Pada 2009, pengadilan di Dallas, AS, menjatuhkan hukuman 65 tahun penjara kepada dua anggota pendiri Holy Land Foundation for Relief and Development, yang pernah menjadi badan amal Muslim terbesar di AS. Lembaga itu dinyatakan menyalurkan jutaan dolar AS ke Hamas. Tiga pria lainnya dijatuhi hukuman penjara antara 15-20 tahun karena konspirasi.
”Hamas siap berperang dalam waktu lama dengan Israel dan masih punya banyak roket yang bisa tahan lama. Kami akan menghentikan kehidupan entitas Zionis jika agresi tidak berhenti di Gaza,” ujar Barakeh.
Barat Vs Rusia
Selain AS, Jerman, Inggris, Perancis, dan Italia juga berkomitmen membantu Israel.

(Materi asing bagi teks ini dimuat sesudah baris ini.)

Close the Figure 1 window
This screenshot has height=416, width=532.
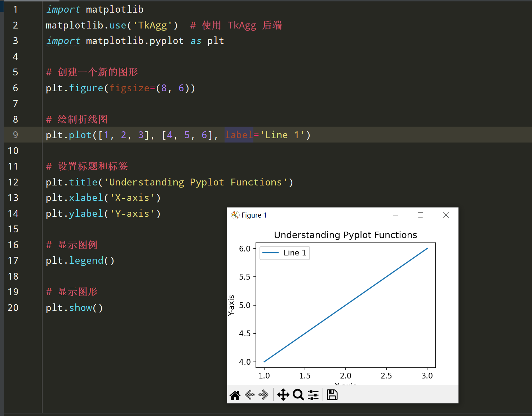446,215
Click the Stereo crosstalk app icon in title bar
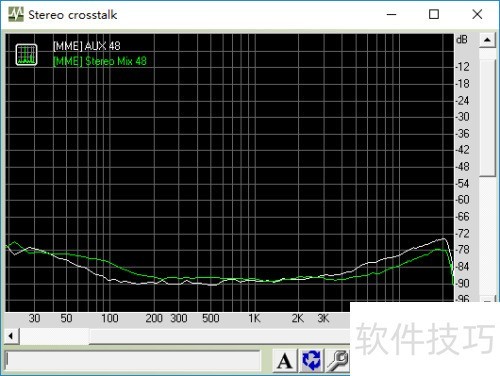Screen dimensions: 500x376 (16, 14)
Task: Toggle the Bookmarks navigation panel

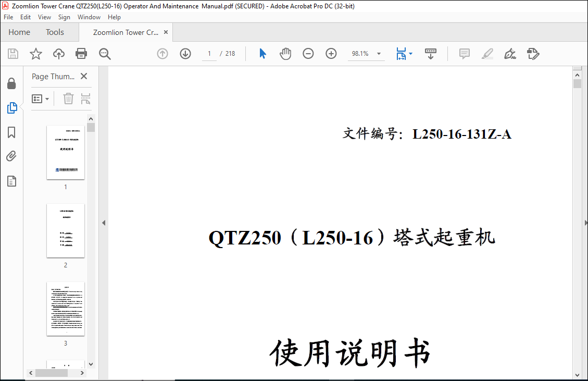Action: (x=11, y=132)
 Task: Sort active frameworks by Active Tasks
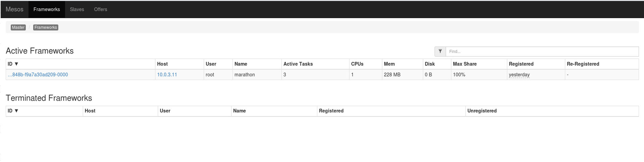[298, 64]
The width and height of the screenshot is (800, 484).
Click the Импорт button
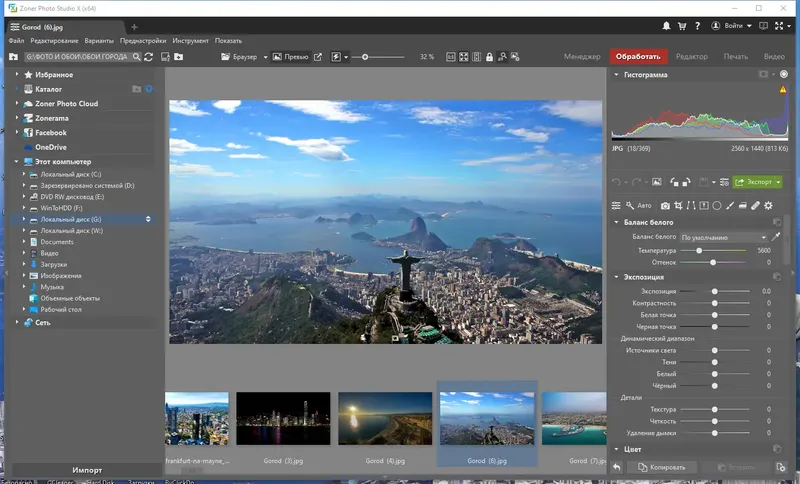click(86, 469)
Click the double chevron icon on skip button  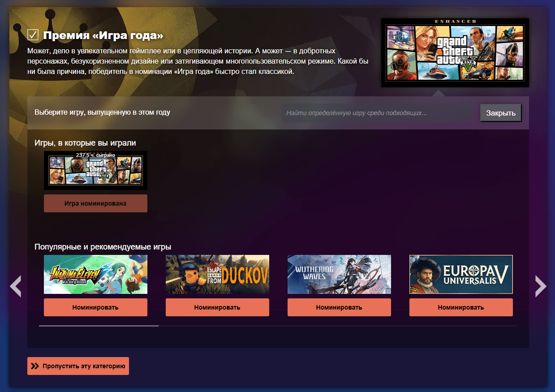tap(35, 366)
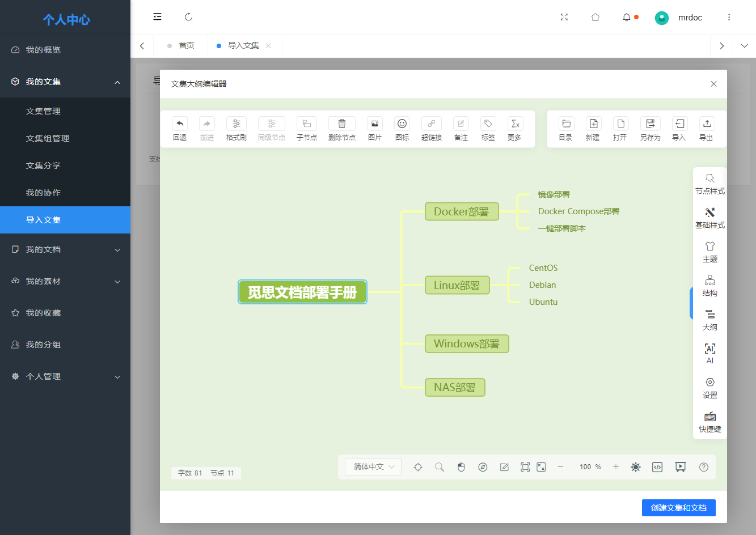Click the 创建文集和文档 button

(678, 508)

Kelima negara itu mengeluarkan pernyataan bersama, Senin, yang mengecam serangan terhadap Israel oleh kelompok militan Hamas.
”Kami akan tetap bersatu dan berkoordinasi sebagai sekutu dan sebagai sahabat Israel mendukung Israel dan memastikan Israel mampu mempertahankan diri dan pada akhirnya memastikan kondisi Timur Tengah damai dan terintegrasi,” sebut pernyataan mereka.

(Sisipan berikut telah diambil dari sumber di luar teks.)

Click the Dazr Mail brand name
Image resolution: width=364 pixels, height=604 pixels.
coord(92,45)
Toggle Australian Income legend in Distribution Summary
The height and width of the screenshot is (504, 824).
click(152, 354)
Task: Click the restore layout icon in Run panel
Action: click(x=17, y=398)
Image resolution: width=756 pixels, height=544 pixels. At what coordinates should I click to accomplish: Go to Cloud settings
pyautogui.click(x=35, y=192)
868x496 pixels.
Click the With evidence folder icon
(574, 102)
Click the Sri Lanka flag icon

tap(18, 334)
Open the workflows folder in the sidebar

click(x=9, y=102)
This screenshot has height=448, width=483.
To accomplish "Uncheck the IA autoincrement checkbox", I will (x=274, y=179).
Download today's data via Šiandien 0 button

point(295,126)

Baca Juga: Korban Perang Hamas-Israel Melonjak, AS Kerahkan Gugus Tempur Kapal Induk
Pernyataan tertulis itu dikeluarkan bersama oleh Presiden AS Joe Biden, Presiden Perancis Emmanuel Macron, Kanselir Jerman Olaf Scholz, Perdana Menteri Italia Giorgia Meloni, dan Perdana Menteri Inggris Rishi Sunak.
Merespons langkah yang diambil AS, Rusia menyebut, apa yang sekarang terjadi di Israel dan Palestina, semua gara-gara AS yang menggunakan pendekatan destruktif yang mengabaikan perlunya negara Palestina merdeka. Rusia mengecam kekerasan terhadap warga Yahudi dan Palestina.

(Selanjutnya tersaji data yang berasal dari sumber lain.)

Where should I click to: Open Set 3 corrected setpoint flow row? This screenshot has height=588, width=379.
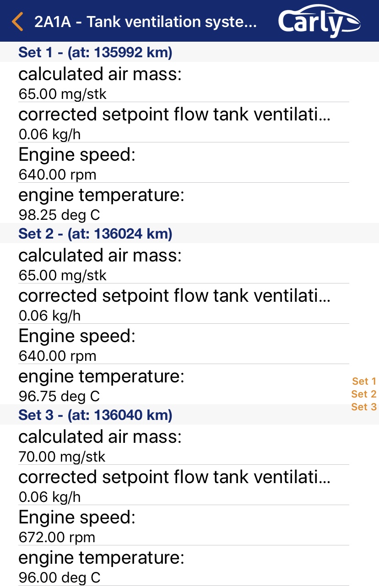point(184,485)

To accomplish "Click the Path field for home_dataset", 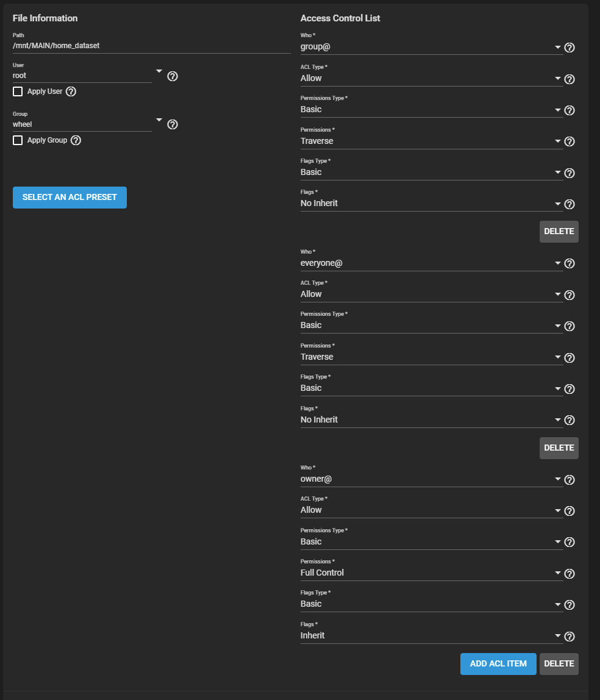I will [151, 46].
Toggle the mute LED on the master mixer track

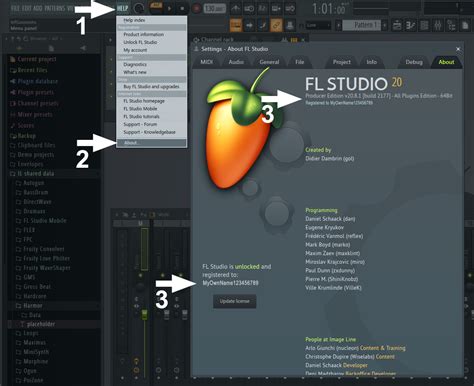tap(140, 275)
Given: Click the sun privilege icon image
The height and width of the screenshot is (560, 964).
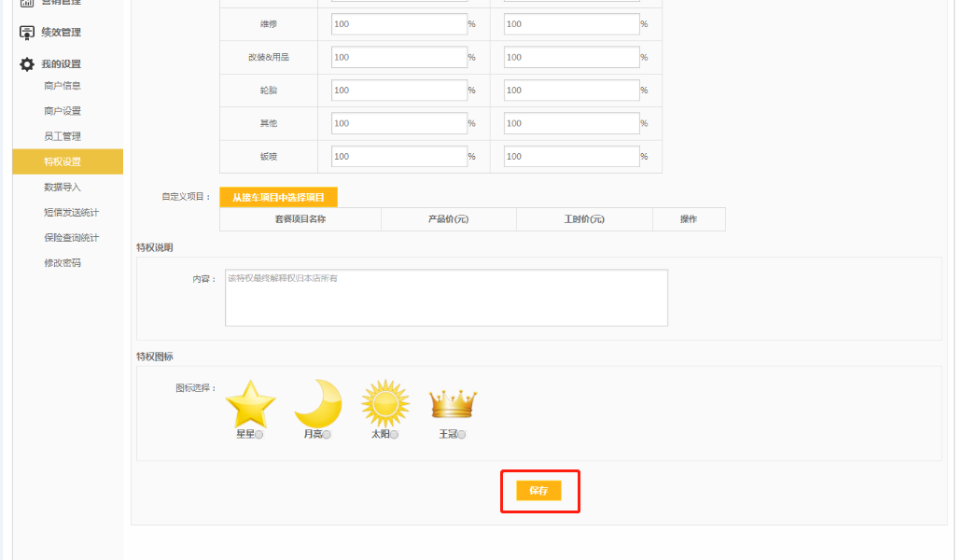Looking at the screenshot, I should pos(385,403).
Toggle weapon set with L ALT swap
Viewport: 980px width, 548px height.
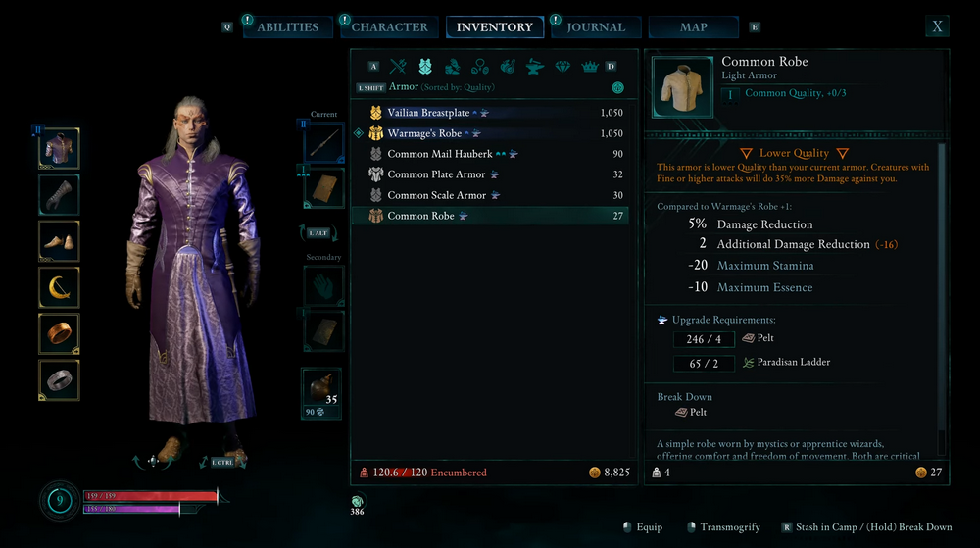pos(319,233)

Moskwa memperingatkan, jika tak bisa dikendalikan, konflik bisa meluas di kawasan lain di Timur Tengah. Rusia memiliki hubungan dengan negara-negara Arab, Iran, Hamas, dan Israel. Mereka juga mengatakan, Barat telah mengabaikan perlunya negara Palestina merdeka sesuai perbatasan tahun 1967.
Menteri Luar Negeri Rusia Sergei Lavrov mengatakan bahwa Barat berpikiran sempit jika mereka percaya bahwa mereka bisa dengan mudah mengecam serangan terhadap Israel dan kemudian mengharapkan kemenangan Israel tanpa menyelesaikan penyebab ketidakstabilan, yakni masalah Palestina itu sendiri.
Kebijakan destruktif AS yang menggagalkan upaya kolektif dalam kerangka kuartet mediator internasional. AS berusaha memonopoli dialog antara Palestina dan Israel dan menjauh dari pembentukan negara Palestina kemudian memilih untuk melakukan pembicaraan tentang meringankan masalah sosial-ekonomi Palestina.
Baca Juga: Hamas-Israel Berperang, Warga Sipil Sudah Pasti Kalah
Palestina menginginkan sebuah negara di Tepi Barat dan Jalur Gaza, dengan Jerusalem Timur sebagai ibu kotanya, di seluruh wilayah yang direbut Israel dalam perang tahun 1967. Dalam upaya tersebut, empat pihak membentuk kuartet mediator, terdiri dari Perserikatan Bangsa-Bangsa, Uni Eropa, AS, dan Rusia.
Mandat mereka adalah membantu memediasi perdamaian dan mendukung rakyat Palestina dalam persiapan untuk menjadi negara. Menlu Mesir, Aboul Gheit, ketika bertemu Lavrov di Moskwa mengutarakan kekhawatirannya bahwa kekerasan di Israel dan Palestina akan terus berlanjut selama masalah Palestina masih belum terselesaikan.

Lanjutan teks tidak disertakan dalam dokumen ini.